**WORK TASK:** Your task is to retype, exactly and only, the lines from the one containing "Screen dimensions: 1366x768" to the final line of the entries, leaving out all pictures.
=== DATASET CONTENT ===
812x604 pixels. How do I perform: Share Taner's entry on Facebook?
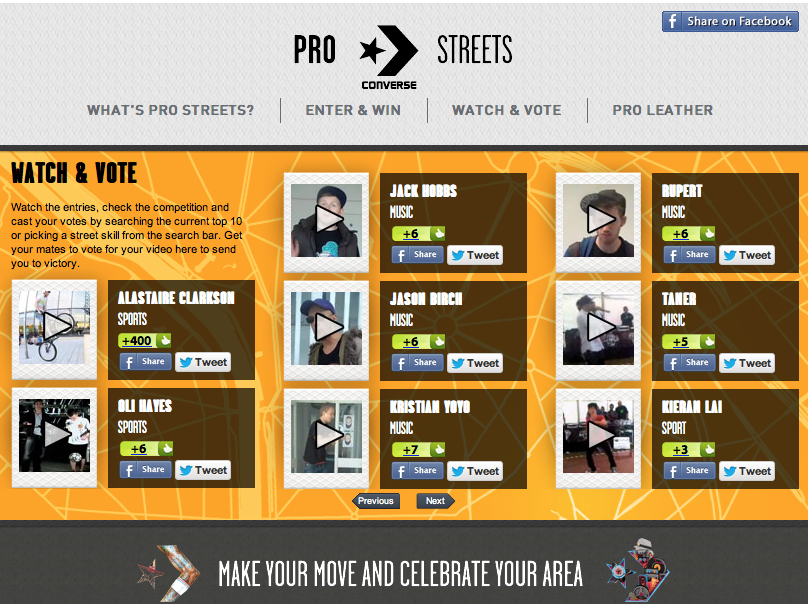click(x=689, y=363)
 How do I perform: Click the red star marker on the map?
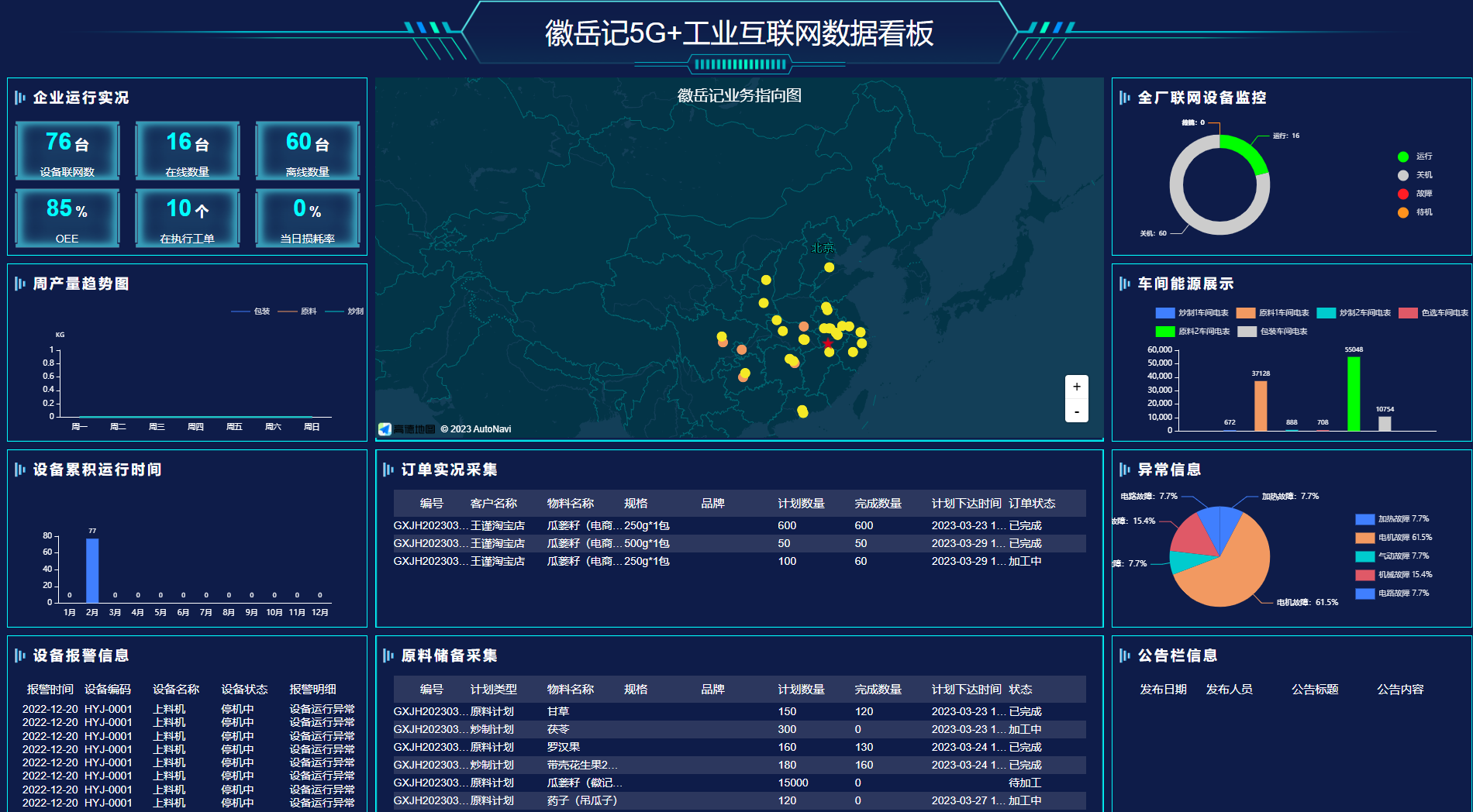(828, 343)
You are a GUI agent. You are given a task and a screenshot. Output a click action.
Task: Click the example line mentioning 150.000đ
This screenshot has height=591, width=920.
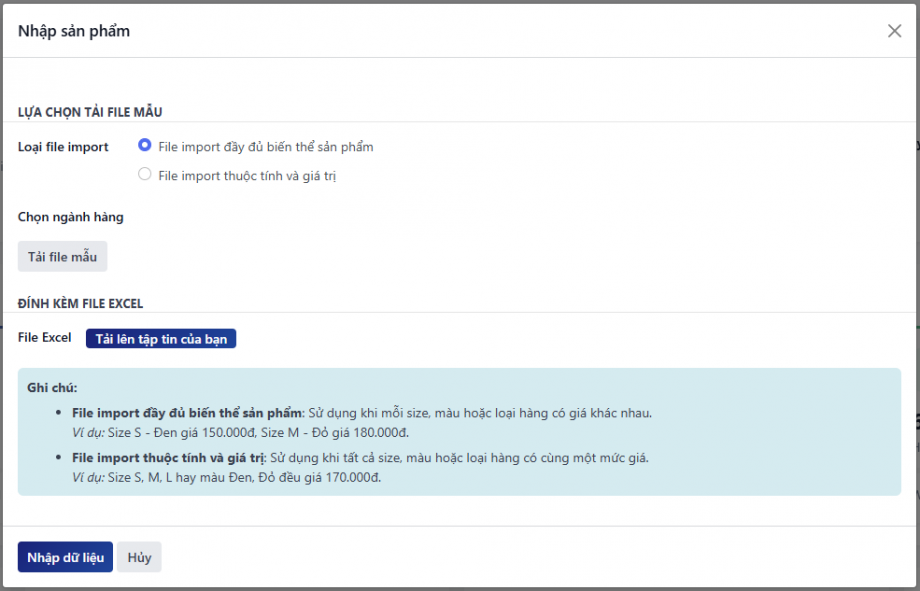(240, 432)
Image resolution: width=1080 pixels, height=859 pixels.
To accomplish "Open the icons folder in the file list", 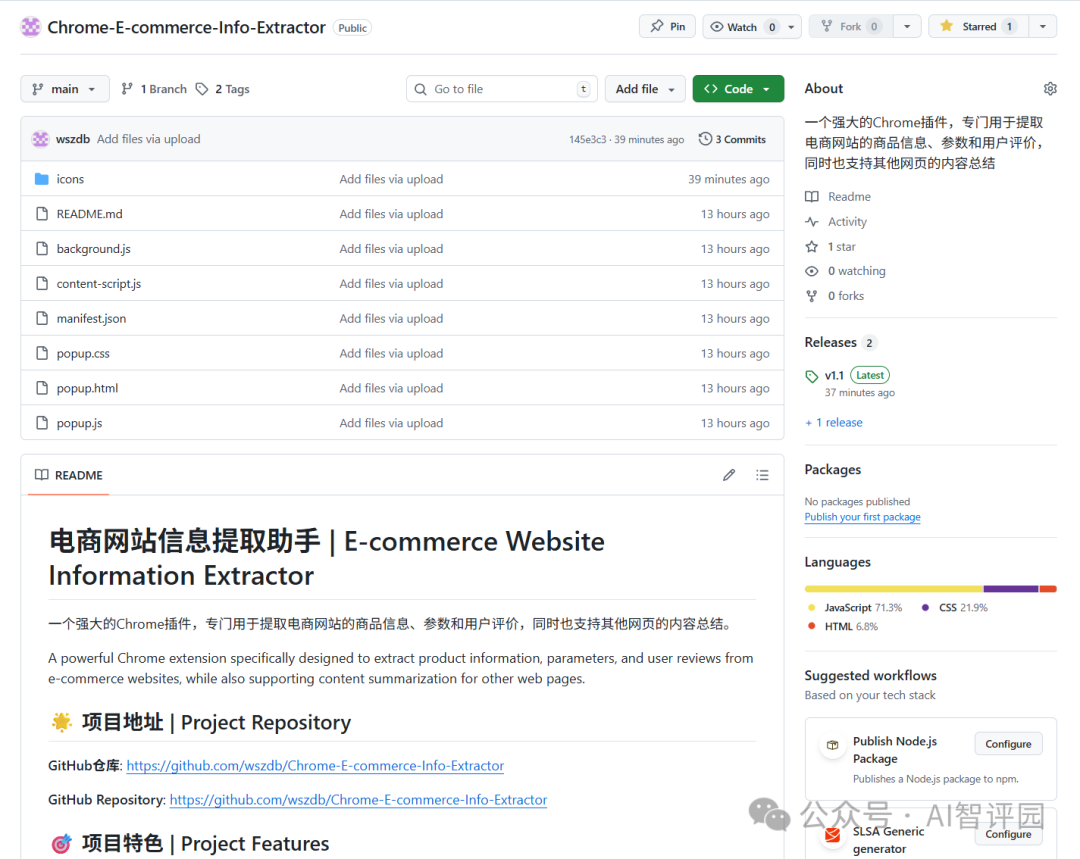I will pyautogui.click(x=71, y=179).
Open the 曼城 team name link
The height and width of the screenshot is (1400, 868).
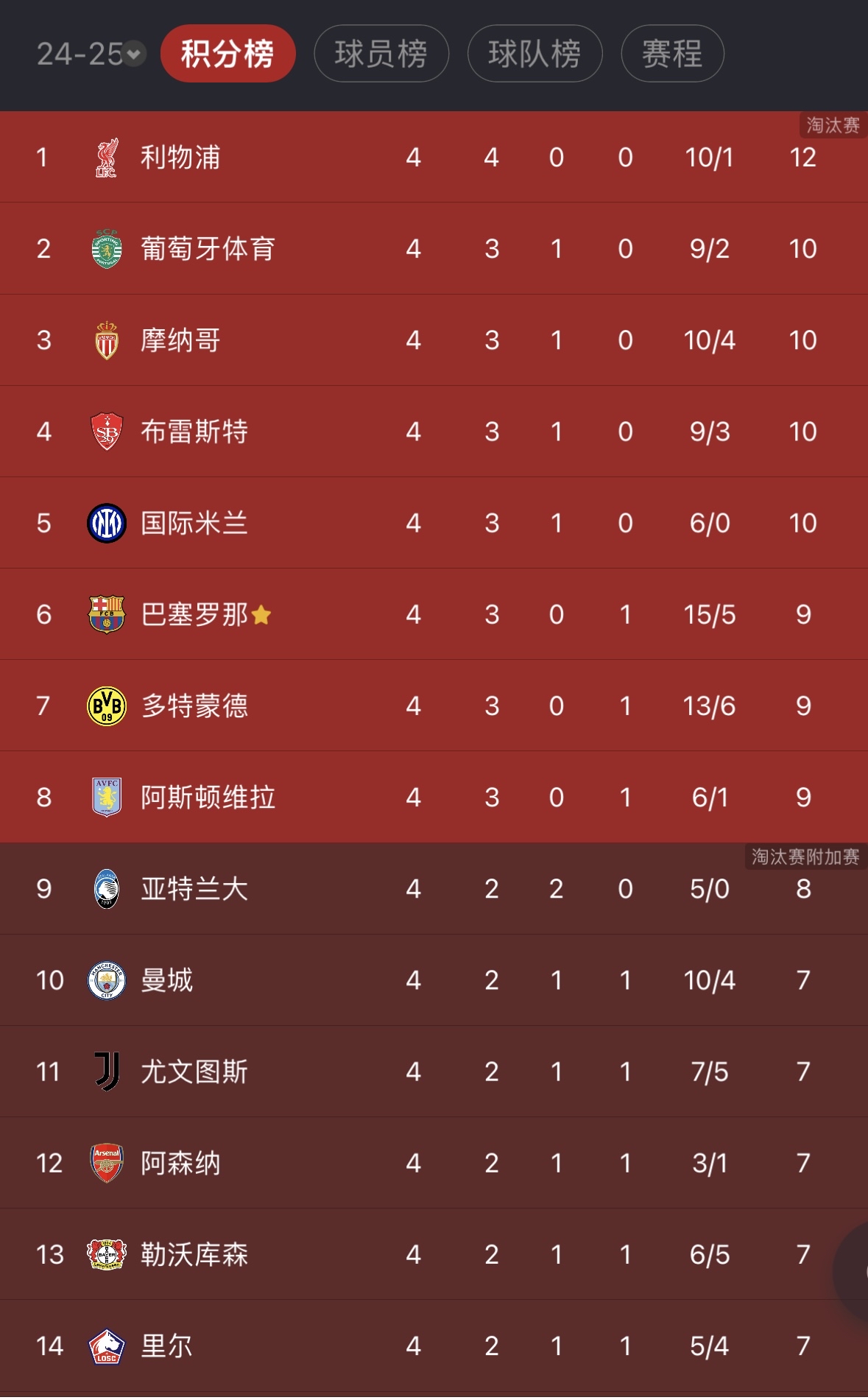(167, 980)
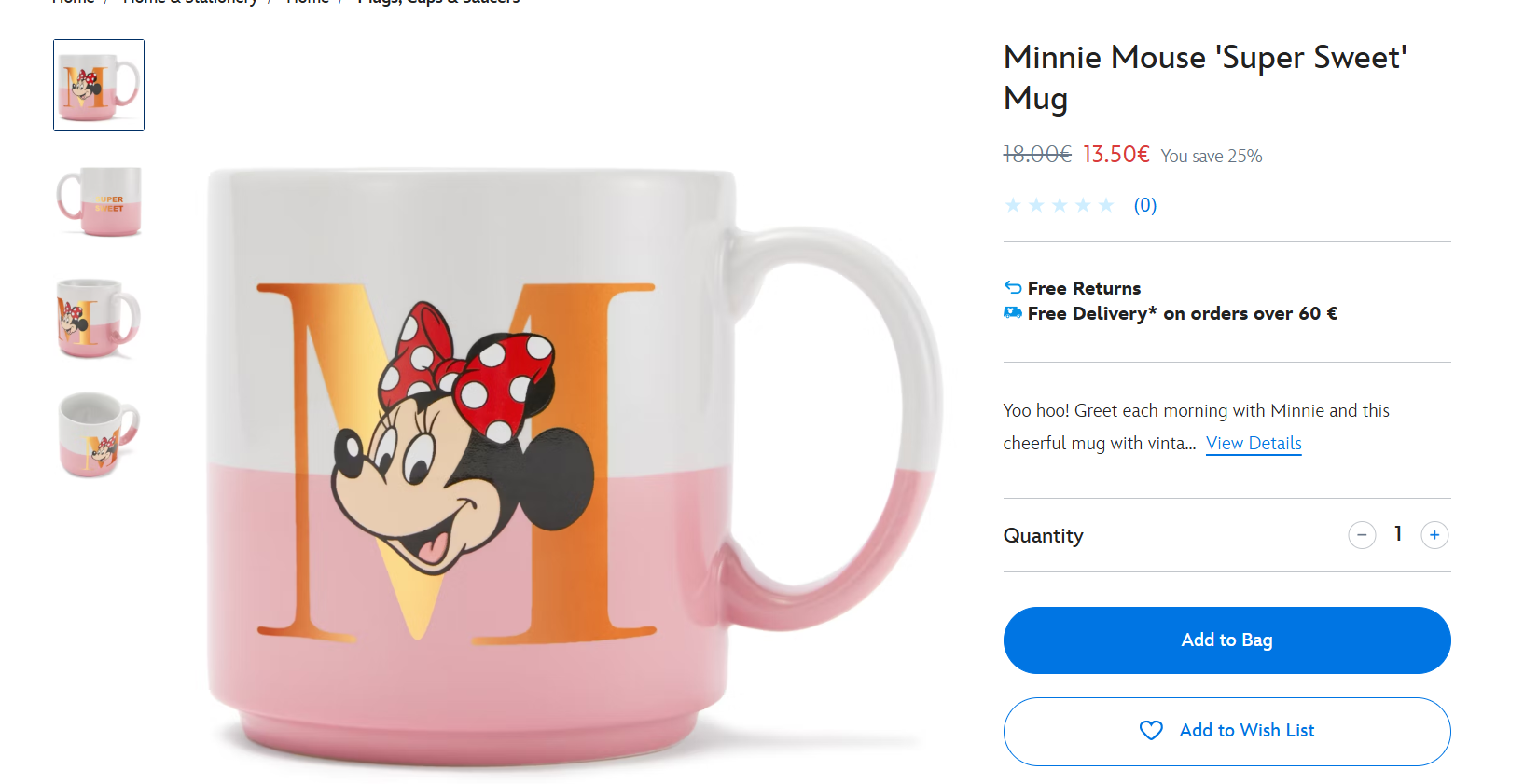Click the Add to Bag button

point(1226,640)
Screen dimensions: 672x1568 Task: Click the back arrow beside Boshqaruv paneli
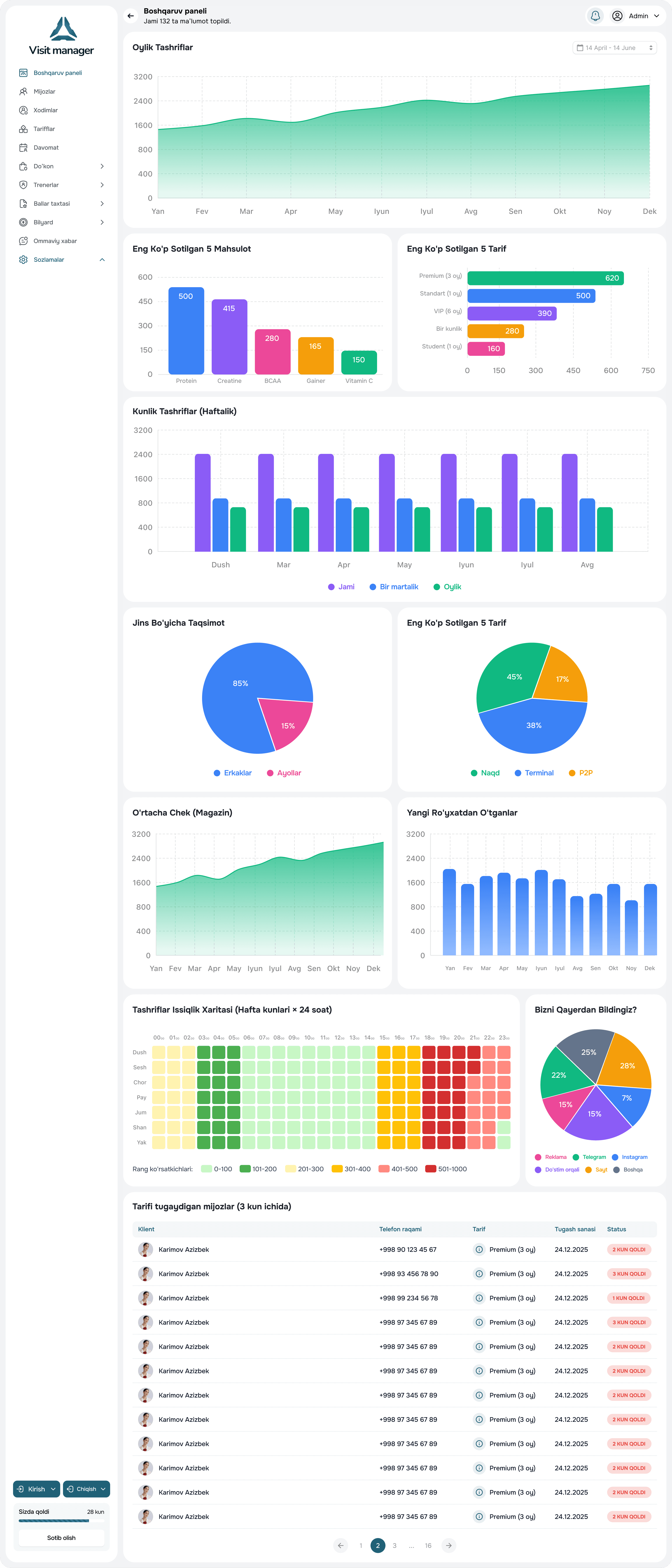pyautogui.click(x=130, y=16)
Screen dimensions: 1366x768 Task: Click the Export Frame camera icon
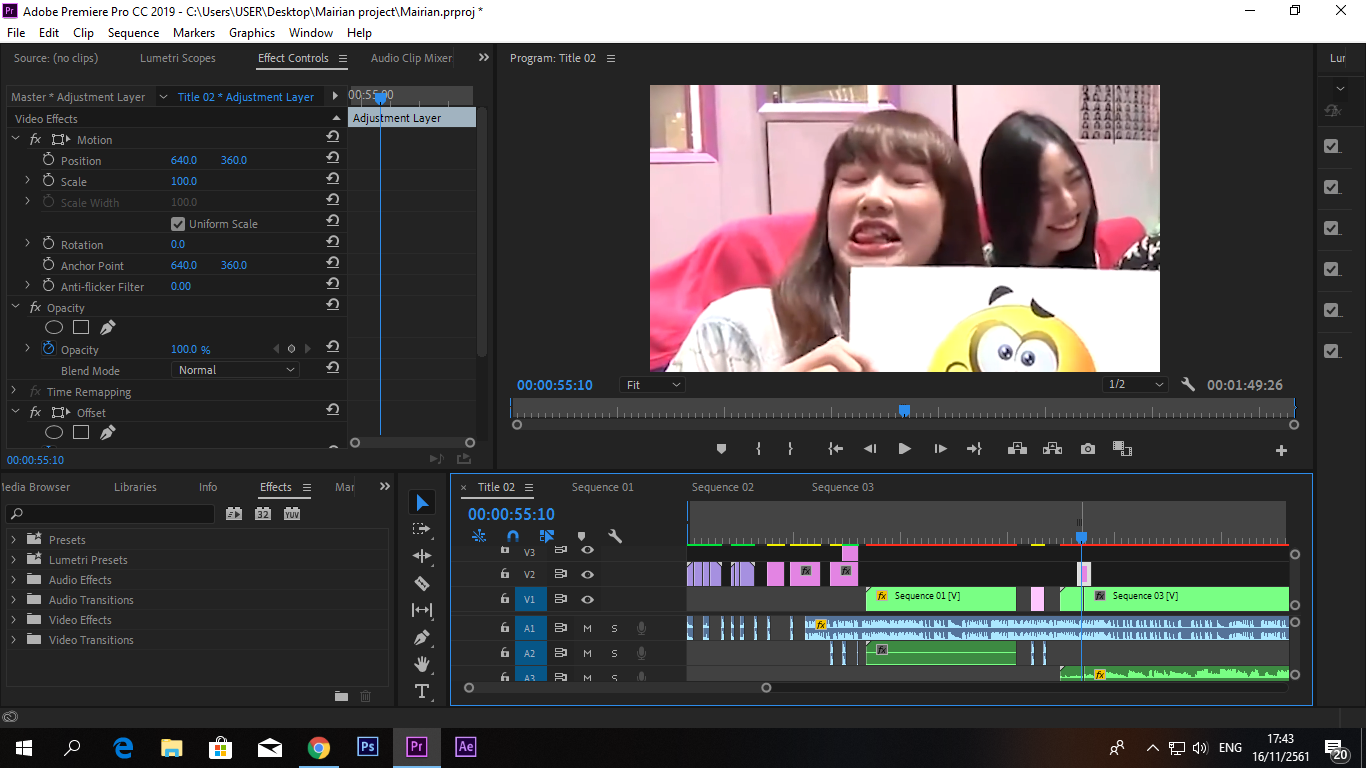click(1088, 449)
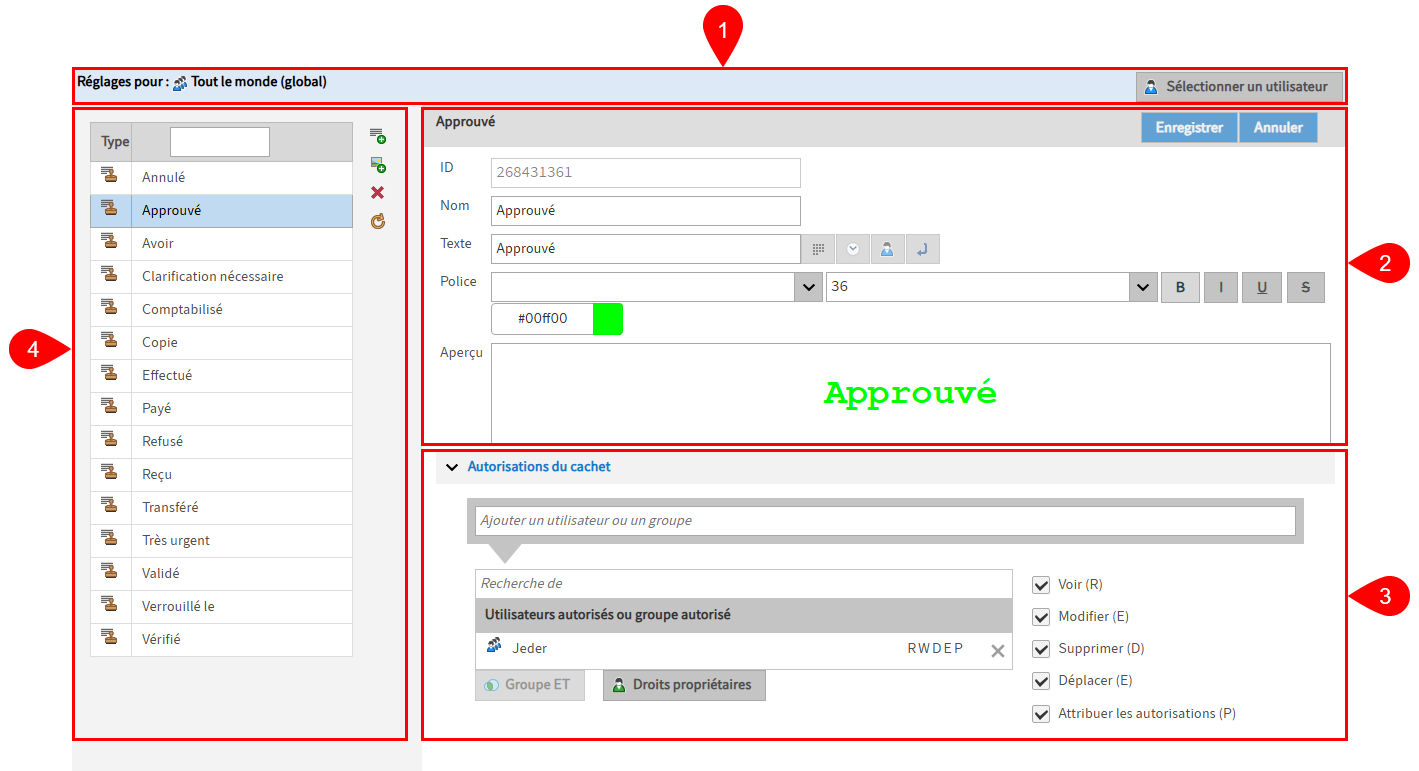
===
**THE ANSWER:**
Screen dimensions: 1366x768 Task: Click the Export Frame camera icon
click(1088, 449)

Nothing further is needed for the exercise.